Casi medio siglo después de la publicación de este libro, resulta interesante comprobar que sea la primera sección, signada por una disputa superada hace varias décadas, la más actual de la obra. La razón parece ser la posición inaugural que establece la respuesta de Barthes ante el academicismo esclerótico de Francia. Es la liquidación de la tradición crítica decimonónica que se había decantado en el historicismo o el determinismo más absurdos. Con esto, Barthes inicia una nueva forma de pensar el rol del lenguaje dentro la obra literaria y fundamenta una condena que bien puede funcionar en el presente contra todo intento de un acercamiento ingenuo a cualquier obra estética. El pensamiento regresivo, el código de la letra, la trasparencia del lenguaje y lo corriente son vicios que aquejan aún a la mayoría de críticos literarios no especializados y empíricos. Sin embargo, es en la segunda parte en la que los planteamientos de Barthes tambalean ante el nuevo escenario de los estudios literarios; su clasificación se basa aún en una distinción entre el lenguaje corriente y el lenguaje literario o poético, como lo hacían los formalistas rusos en sus primeros escritos de los años veinte. El modelo lingüístico, del que él mismo provee los límites, ha sido superado por el postestructuralismo: no se puede hablar de un sistema de la lengua del que se desprenden los productos textuales como casos particulares (en cambio sí de procesos de significación como lo recalca Kristeva), la simbolización no es una caracterización intrínseca del lenguaje sino de su uso (como lo determino el segundo Wittgenstein), la categoría de escritura ha sido ampliada por Derrida, y el análisis discursivo ha superado la noción de texto a dimensiones que sobrepasan las literarias y que identifican a corpus ideológicos completos. El autotelismo de la crítica también se presenta desfasado, y se enfrenta a la reacción casi contemporánea de la semiótica de la Escuela de Tartu, a la importancia de la recepción propugnada por la Escuela de Constanza y a los aportes posteriores de Said que plantea su mundaneidad.

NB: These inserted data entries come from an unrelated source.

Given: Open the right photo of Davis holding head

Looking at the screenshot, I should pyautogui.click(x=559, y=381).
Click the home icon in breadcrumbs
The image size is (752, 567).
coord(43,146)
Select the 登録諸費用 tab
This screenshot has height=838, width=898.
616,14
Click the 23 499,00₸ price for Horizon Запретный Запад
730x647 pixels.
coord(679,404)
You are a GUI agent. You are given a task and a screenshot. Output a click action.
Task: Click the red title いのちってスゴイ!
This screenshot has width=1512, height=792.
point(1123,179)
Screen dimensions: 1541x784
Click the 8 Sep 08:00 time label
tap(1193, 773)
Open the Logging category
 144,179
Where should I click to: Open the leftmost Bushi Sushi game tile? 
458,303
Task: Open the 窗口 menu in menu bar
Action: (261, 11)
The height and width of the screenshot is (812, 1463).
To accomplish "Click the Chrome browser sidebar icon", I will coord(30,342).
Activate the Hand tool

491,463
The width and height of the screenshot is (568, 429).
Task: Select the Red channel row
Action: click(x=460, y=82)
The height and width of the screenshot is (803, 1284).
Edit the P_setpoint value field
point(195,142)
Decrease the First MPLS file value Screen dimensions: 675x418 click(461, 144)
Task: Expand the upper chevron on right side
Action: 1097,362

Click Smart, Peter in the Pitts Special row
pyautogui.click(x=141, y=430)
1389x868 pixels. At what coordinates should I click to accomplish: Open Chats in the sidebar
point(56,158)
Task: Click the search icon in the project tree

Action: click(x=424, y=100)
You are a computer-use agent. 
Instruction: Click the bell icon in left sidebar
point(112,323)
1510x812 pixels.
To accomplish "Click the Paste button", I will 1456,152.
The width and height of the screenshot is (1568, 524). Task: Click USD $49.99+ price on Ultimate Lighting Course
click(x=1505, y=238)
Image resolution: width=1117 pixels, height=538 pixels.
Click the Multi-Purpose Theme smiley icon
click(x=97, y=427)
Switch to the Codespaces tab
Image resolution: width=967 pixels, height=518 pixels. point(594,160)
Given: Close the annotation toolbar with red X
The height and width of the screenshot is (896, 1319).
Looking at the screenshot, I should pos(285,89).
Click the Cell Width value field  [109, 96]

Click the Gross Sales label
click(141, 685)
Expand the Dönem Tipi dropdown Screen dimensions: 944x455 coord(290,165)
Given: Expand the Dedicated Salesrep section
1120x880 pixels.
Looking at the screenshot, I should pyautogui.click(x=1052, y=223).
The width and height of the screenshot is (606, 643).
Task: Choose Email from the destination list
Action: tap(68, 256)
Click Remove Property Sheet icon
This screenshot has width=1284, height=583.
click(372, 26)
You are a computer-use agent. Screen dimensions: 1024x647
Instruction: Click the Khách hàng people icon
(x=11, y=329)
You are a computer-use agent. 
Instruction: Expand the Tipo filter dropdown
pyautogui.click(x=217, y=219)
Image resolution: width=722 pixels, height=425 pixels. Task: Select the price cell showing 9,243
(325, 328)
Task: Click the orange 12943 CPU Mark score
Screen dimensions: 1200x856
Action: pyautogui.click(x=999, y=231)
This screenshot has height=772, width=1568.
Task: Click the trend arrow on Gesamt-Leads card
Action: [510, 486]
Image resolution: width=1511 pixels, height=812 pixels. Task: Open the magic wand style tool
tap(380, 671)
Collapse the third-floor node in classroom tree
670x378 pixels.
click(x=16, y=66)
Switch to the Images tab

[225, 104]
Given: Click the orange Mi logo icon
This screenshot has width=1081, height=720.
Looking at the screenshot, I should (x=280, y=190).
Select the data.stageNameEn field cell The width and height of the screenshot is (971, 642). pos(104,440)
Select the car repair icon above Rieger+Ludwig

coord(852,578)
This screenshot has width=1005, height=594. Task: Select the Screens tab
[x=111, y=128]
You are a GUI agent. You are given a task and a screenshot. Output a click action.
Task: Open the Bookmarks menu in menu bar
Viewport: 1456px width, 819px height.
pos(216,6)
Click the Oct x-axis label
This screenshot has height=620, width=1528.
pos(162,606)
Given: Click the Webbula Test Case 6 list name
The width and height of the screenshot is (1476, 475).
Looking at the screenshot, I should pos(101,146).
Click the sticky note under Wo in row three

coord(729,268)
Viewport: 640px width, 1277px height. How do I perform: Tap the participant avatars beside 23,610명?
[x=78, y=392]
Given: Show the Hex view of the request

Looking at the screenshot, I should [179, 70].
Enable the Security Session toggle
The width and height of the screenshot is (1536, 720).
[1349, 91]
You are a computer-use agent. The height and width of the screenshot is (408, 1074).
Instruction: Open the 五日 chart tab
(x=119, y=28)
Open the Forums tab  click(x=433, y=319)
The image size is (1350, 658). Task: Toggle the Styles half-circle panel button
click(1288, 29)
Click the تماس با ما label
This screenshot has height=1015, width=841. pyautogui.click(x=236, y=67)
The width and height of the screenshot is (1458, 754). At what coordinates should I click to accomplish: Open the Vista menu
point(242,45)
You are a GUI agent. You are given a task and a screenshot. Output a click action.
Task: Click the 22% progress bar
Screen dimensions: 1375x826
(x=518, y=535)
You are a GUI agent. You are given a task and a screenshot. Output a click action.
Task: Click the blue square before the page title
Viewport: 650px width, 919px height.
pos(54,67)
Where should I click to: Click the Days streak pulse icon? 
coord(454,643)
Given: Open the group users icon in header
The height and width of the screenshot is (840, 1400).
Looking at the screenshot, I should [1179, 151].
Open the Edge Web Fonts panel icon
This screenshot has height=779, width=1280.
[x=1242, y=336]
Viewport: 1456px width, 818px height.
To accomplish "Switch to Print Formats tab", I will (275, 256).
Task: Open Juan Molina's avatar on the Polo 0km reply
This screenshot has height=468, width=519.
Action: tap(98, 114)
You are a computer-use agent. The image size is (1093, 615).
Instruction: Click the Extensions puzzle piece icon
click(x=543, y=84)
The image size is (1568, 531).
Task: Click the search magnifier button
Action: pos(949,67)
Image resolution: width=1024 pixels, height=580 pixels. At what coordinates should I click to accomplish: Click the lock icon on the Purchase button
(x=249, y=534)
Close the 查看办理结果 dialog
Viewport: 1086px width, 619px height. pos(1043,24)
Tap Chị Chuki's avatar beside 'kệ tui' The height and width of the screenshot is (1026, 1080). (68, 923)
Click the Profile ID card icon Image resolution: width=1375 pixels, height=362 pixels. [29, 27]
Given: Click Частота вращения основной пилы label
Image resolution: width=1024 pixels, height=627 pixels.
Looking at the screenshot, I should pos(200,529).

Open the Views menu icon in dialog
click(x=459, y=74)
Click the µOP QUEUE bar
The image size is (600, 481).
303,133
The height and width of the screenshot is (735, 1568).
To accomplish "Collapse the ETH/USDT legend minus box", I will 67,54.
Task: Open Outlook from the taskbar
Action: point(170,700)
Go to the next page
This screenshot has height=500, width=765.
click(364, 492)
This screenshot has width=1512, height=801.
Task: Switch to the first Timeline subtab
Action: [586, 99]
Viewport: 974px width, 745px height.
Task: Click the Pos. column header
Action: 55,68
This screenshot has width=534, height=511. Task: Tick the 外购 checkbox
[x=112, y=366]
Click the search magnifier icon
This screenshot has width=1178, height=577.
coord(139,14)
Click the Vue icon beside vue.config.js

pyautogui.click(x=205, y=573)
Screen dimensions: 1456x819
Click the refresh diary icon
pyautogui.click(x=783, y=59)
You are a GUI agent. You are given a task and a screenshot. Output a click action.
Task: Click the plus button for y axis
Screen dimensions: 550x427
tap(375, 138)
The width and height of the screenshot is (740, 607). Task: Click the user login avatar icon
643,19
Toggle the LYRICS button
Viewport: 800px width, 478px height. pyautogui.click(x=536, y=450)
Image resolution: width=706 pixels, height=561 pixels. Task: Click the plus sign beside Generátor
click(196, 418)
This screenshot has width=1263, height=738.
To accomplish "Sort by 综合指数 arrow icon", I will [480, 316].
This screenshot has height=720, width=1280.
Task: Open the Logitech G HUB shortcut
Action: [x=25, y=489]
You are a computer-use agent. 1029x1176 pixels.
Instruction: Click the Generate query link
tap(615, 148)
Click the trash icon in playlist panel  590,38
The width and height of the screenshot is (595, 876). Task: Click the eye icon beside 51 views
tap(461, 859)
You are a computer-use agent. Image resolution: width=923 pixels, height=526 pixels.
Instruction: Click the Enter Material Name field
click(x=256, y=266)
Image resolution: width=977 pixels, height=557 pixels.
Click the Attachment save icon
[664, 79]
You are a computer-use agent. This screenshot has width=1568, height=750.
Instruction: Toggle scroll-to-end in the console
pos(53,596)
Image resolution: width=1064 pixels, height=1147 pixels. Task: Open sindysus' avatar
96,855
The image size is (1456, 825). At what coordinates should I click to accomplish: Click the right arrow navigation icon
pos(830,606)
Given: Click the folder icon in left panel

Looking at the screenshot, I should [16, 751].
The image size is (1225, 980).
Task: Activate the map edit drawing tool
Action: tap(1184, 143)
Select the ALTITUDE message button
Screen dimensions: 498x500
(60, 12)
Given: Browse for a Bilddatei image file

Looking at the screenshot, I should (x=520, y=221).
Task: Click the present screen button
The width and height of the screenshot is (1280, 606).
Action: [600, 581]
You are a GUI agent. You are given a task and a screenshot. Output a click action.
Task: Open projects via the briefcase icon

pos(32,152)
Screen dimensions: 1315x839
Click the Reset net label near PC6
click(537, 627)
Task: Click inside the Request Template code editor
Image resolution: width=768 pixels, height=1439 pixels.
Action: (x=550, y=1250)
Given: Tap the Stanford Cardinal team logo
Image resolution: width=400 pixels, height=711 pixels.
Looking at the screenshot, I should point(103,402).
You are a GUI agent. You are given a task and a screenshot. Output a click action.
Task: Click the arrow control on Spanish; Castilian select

A pesar de lo anterior, la obra de Barthes resulta todavía estimulante porque propone una visión de la praxis crítica como contestataria y autorreflexiva. No hay crítica si no se discurre sobre el mismo fin de dicha práctica y se está comprometido con ella. La crítica es una acto ético y estético, no un juicio que equipara ambas dimensiones de la vida; de lo contrario, toda interpretación se convierte en mera lectura y, como tal, en universalización errónea, en «pastiche».